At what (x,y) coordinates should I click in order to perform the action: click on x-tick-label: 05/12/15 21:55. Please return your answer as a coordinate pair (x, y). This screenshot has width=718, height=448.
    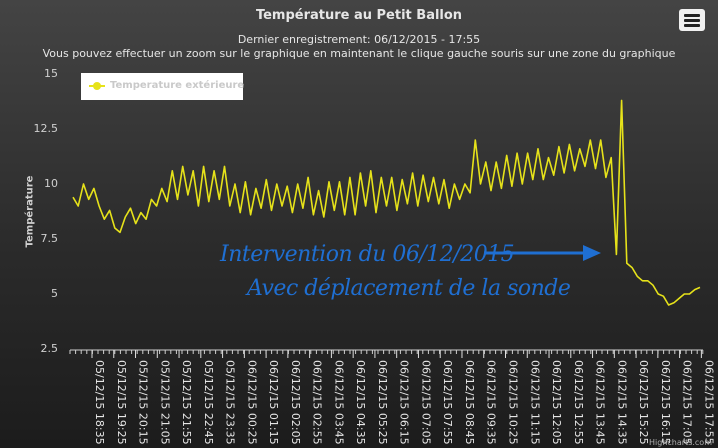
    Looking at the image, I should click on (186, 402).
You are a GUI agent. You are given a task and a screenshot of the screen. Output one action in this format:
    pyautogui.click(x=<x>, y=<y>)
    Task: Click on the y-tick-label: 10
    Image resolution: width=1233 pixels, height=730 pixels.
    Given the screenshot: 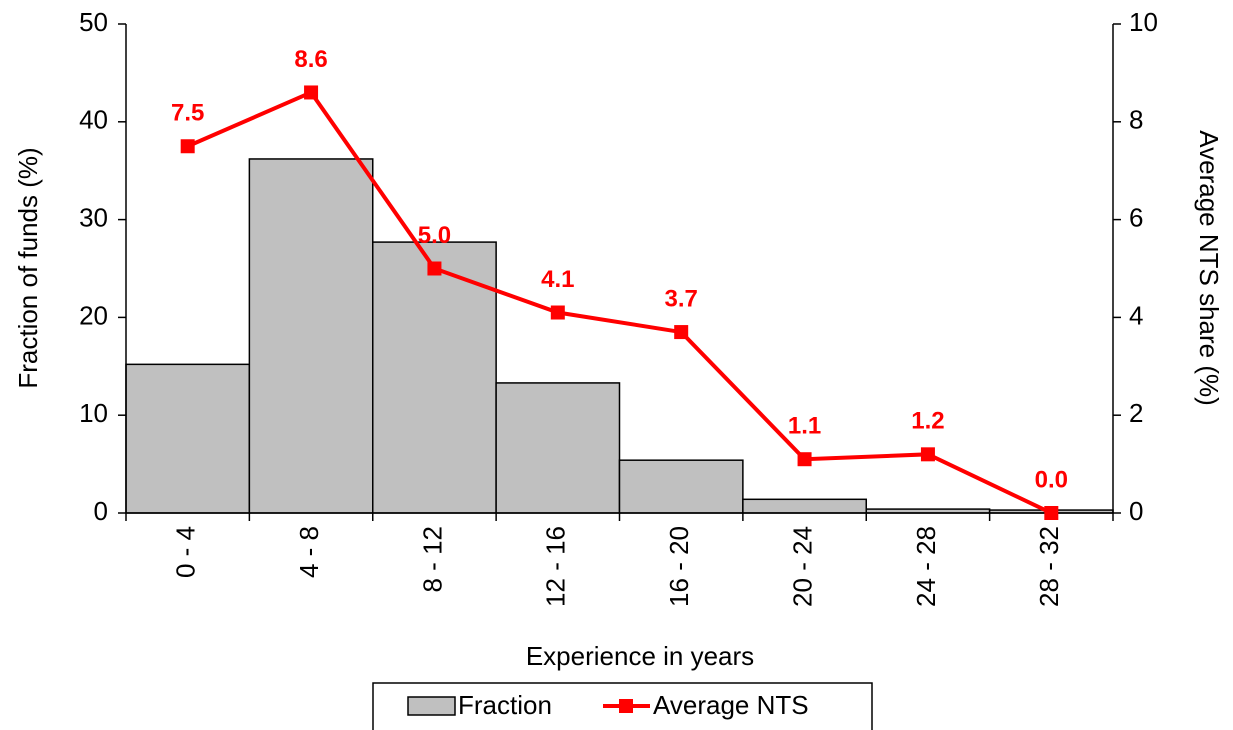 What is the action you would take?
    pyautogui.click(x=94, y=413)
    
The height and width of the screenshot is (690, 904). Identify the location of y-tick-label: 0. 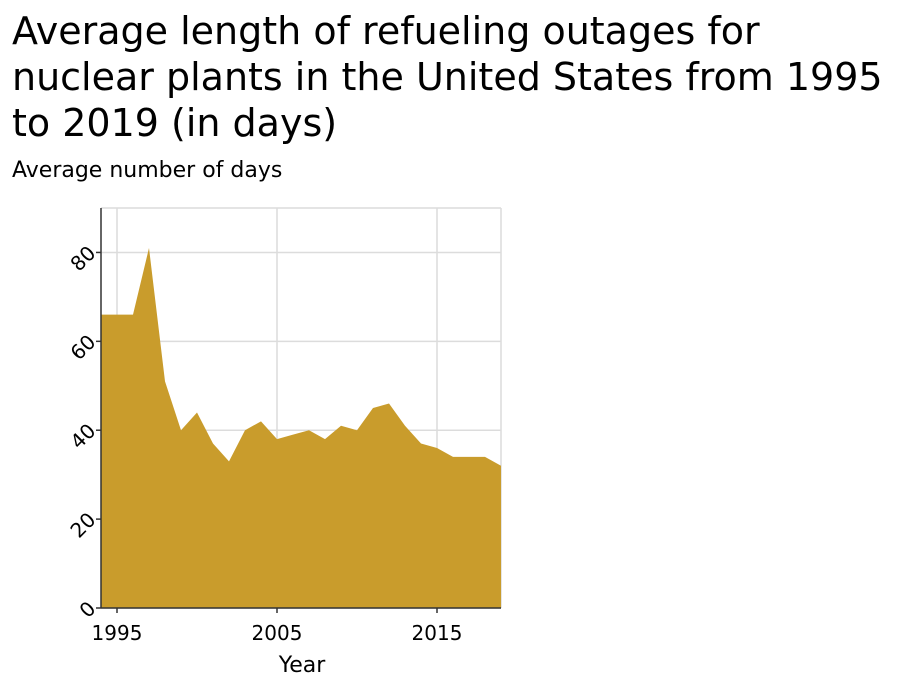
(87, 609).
==
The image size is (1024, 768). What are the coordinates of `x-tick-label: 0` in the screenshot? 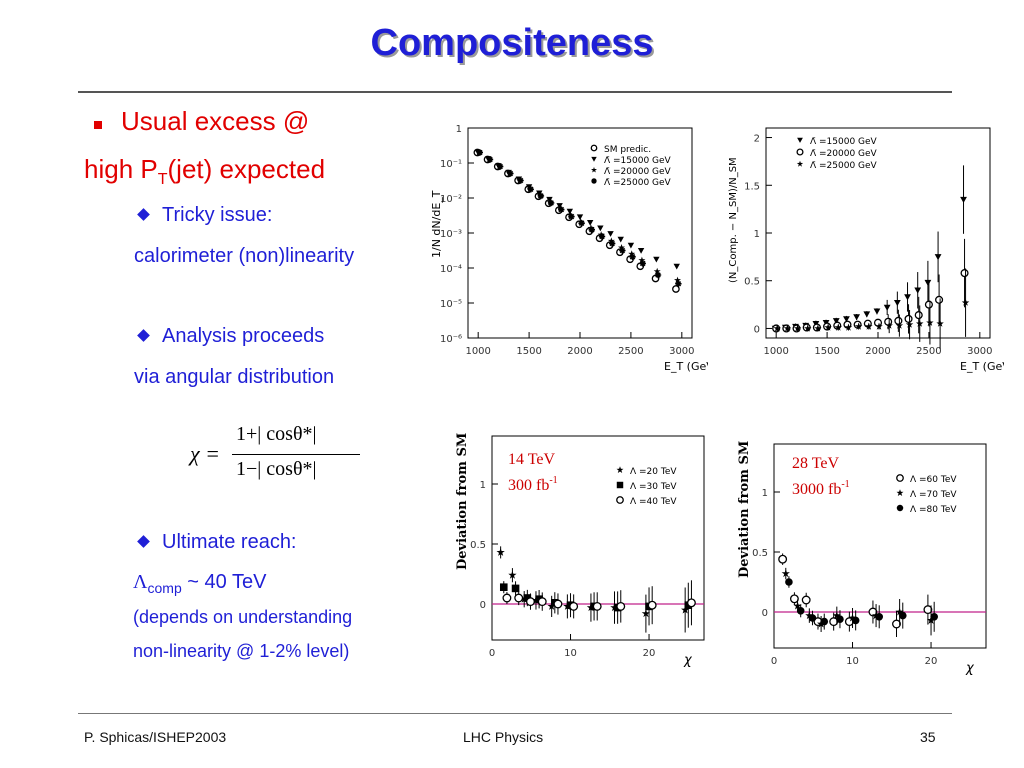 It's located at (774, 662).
---
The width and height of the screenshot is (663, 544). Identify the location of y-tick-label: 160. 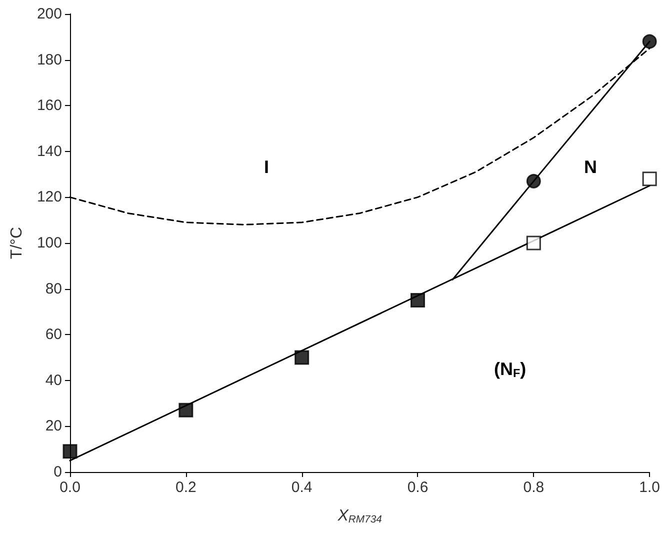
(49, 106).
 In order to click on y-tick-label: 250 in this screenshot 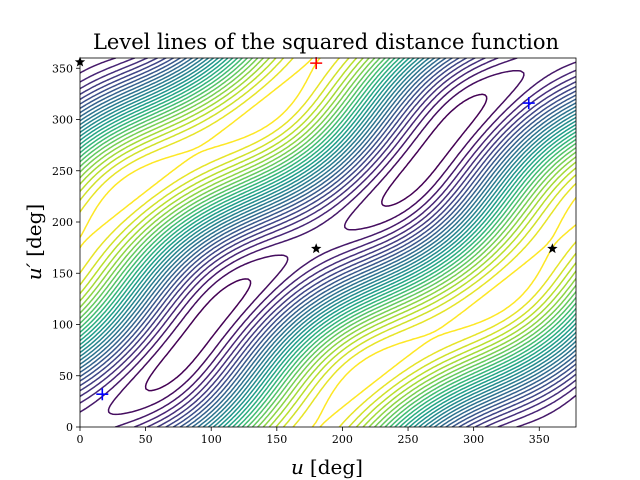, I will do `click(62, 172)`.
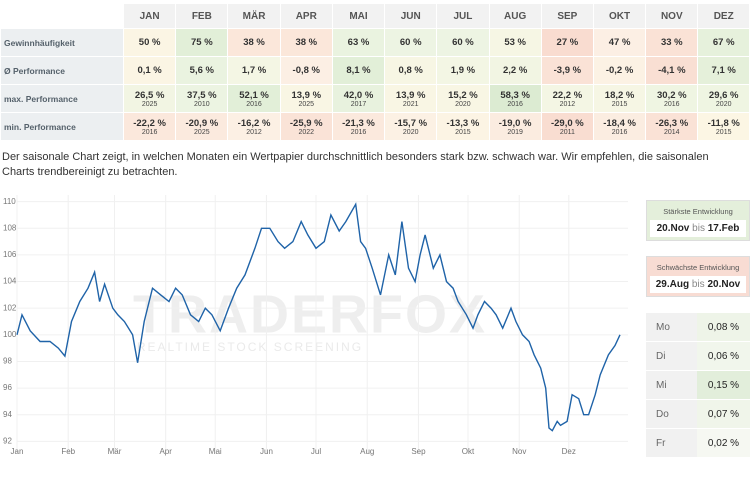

**JOB**: Rewrite the lines starting with the line that contains "At what (x,y)" and going on through the line that contains "Looking at the", putting "image" wherever "screenshot" appears and keeping everything else the same. Give only those lines, and leave the pictures out.

**PROBLEM SOLUTION**:
At what (x,y) coordinates should I click in order to perform the action: click on x-tick-label: 05/12/15 21:55. Please return your answer as a coordinate pair (x, y). This image has width=718, height=448.
    Looking at the image, I should click on (186, 402).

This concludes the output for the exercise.